When the Pop art movement emerged in New York 50 years ago, it immediately raised the question, what is Pop art? The most general explanation is that Pop art develops its imagery from popular and commercial culture.
In the early 1960s, “by imitating the look of mass-produced images – from comic books, newspapers, and packaging design – Pop artists began to blur the lines between commercial and avant-garde art.” Hence, American Pop Art was both a product of and a reaction to Abstract Expressionist painting. Artists like Rauschenberg presented images of the world, often drawn from the mass media, using conventional painting rather than new mediums. As the readings demonstrate, Pop art was a rebellion against established traditions in art and life and “can be seen as one of the first manifestations of Postmodernism.” It could be argued, though, that the boundaries between Pop art and Abstract art are deceptive. For instance, the best-known American Pop artists, such as Roy Lichtenstein, Robert Indiana and Andy Warhol, share with their abstract contemporaries a “sensibility to bold magnifications of simple regularized forms … to taut, brushless surfaces that often reject traditional oil techniques in favor of new industrial media … to expansive areas of flat unmodulated color.” In other words, Pop artists denied the traditional pictorial values that had been asserted by the Old Masters and replaced those sensibilities with “the directness and uncompromising mechanical look of Warhol’s Campbell’s Soup cans, Lichtenstein’s comic books, and Indiana’s signage.”

:::::

YOUR TASK
Using the text on Pop art, answer these:
1. In what city did the Pop art movement emerge?
2. What three sources of mass-produced images did Pop artists imitate?
3. Which work by Warhol is named?
Answer from the text alone.

RECORDS SUPPLIED

:::::

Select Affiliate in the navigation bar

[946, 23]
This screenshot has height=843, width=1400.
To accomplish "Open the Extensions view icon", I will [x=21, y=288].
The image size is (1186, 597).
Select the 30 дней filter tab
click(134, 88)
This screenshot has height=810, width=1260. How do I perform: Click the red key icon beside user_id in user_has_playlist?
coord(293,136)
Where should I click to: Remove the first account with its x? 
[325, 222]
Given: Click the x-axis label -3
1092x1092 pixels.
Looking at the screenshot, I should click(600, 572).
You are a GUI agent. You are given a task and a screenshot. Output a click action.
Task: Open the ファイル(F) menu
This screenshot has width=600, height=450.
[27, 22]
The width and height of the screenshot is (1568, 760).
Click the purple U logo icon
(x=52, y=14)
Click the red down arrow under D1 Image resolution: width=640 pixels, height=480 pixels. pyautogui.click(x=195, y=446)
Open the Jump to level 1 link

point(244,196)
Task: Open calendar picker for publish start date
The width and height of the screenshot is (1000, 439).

:::::

PROBLEM SOLUTION
1. New York
2. Comic books, newspapers, and packaging design
3. Campbell's Soup cans